Of course, this universe would never form, as the energy of the big bang wouldn't be able to generate enough matter to make Earth.
Coevett wrote:
If nuclear fusion can produce so much more energy than present nuclear fision reactors, wont that mean that nuclar fusion bombs will make present nukes look like firecrackers? And what will that mean when the likes of Kim Jung Dong get their hands on them?
all you small hands westerners are always thinking "bigger" rather than smarter
what if speed of light (c) was 10x smaller, would your so-called "bombs" be 100x more puny then?
vxcxcvcvvc wrote:
https://en.wikipedia.org/wiki/Tsar_Bomba
In the fusion bomb, all the energy goes into making the mushroom cloud for cutesy photo-ops, while with fission it gets distributed more widely (the radiation kills more than anything else).
Arbitrary scaling wrote:
Why is it E=mc^2 in the first place? Sure the units work out, but why not E=mc^2/2, or E=mc^2 * (1/137) or something?
Why are a lot of functions in the natural world are either n^2 or n^3 and not n^(2.y) or n^(3.7) or n^(n.n)?
Yes.
And you could fly to the moon in a helicopter if it was solar powered or some sh!t.
Trying to understand Einstein wrote:
Is it a 1-1 relation between E=mc^2 and the atom bomb potential? Or do the self-sustaining chain reactions have an effect too?
I guess maf ain't yo fastest skil.
Jack Handy's deep thoughts wrote:
Why are a lot of functions in the natural world are either n^2 or n^3 and not n^(2.y) or n^(3.7) or n^(n.n)?
Almost everything either exponentially increases or decays.
Until some natural limitations set in.
Differential equation pro wrote:
Jack Handy's deep thoughts wrote:
Why are a lot of functions in the natural world are either n^2 or n^3 and not n^(2.y) or n^(3.7) or n^(n.n)?
Almost everything either exponentially increases or decays.
Until some natural limitations set in.
You didn't answer the question. Why integer exponents, specifically n^2, rather than n^3...n^4, etc, or a decimal exponent?
The acceleration of gravity is measured at ft/sec^2, not cubed and not decimal exponents.
In stats varience and Std is neasured by squaring and square roots and not other integer exponents. Seems odd.
Another question: would particle accelerators have to be 10x bigger to retrieve the same experimental concepts?
There is no "if".
How do you know it isn't 10 times bigger, sometimes? The only light that has had its speed measured is observed light, by virtue of having its speed measured. That tells you merely how fast it was going at the end of its journey, or in your reference frame. Maybe it goes faster the rest of the time, and then slows down when it gets observed.
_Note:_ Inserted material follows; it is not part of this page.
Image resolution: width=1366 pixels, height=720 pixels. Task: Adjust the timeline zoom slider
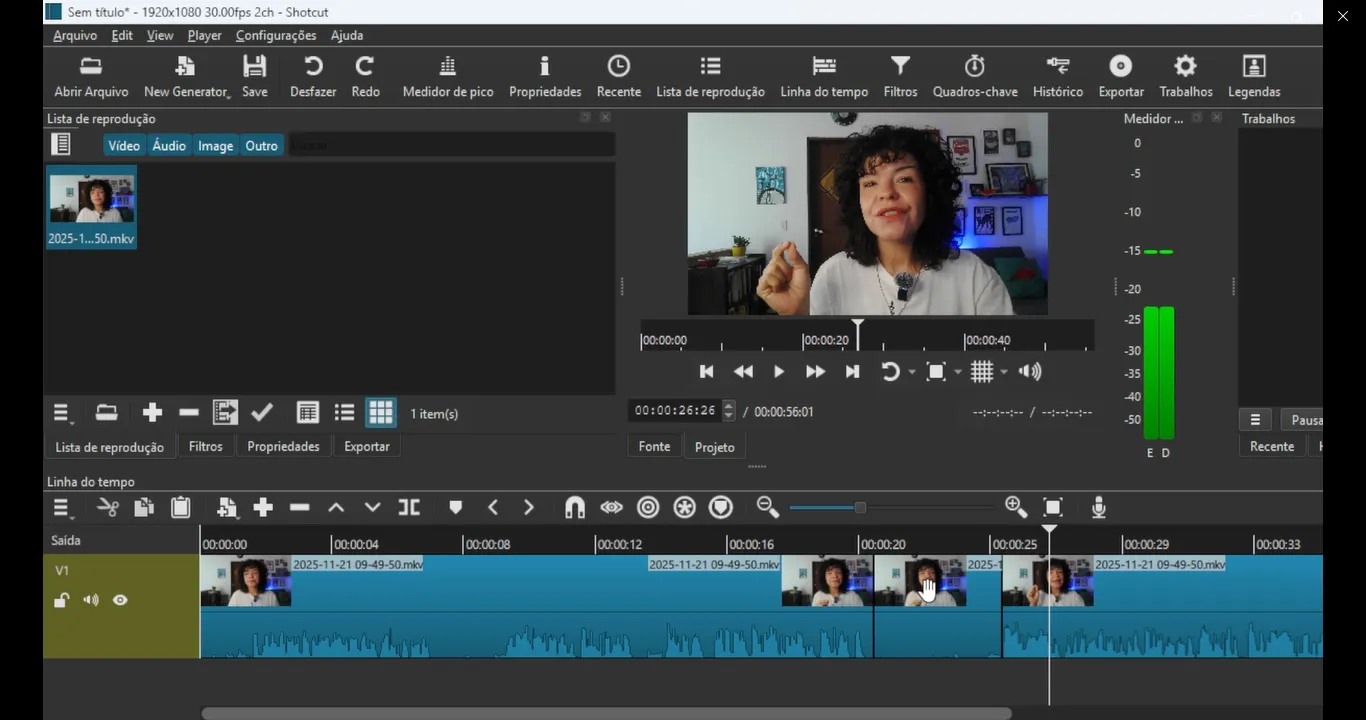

Light that came from very far away is presumed to have traveled at most c the whole way, but just how far away it came from is predicated on that very assumption. It's supposed to go that fast relative to all observers, even observers that didn't exist yet when it was first emitted. How did light from a "10 billion light-year" distant galaxy know the Earth would be spawned into existence one day, in order to start moving at c towards it?
Quantum theory tells us speed of light (c) is merely an observed average. Light takes all paths (QED) and cancels phase-wise to get the right answer.
c is everything wrote:
Another question: would particle accelerators have to be 10x bigger to retrieve the same experimental concepts?
The linear accelerators (SLAC) would indeed only need to be 10x bigger.
But the circular ones (LHC) would need to be 100x as large.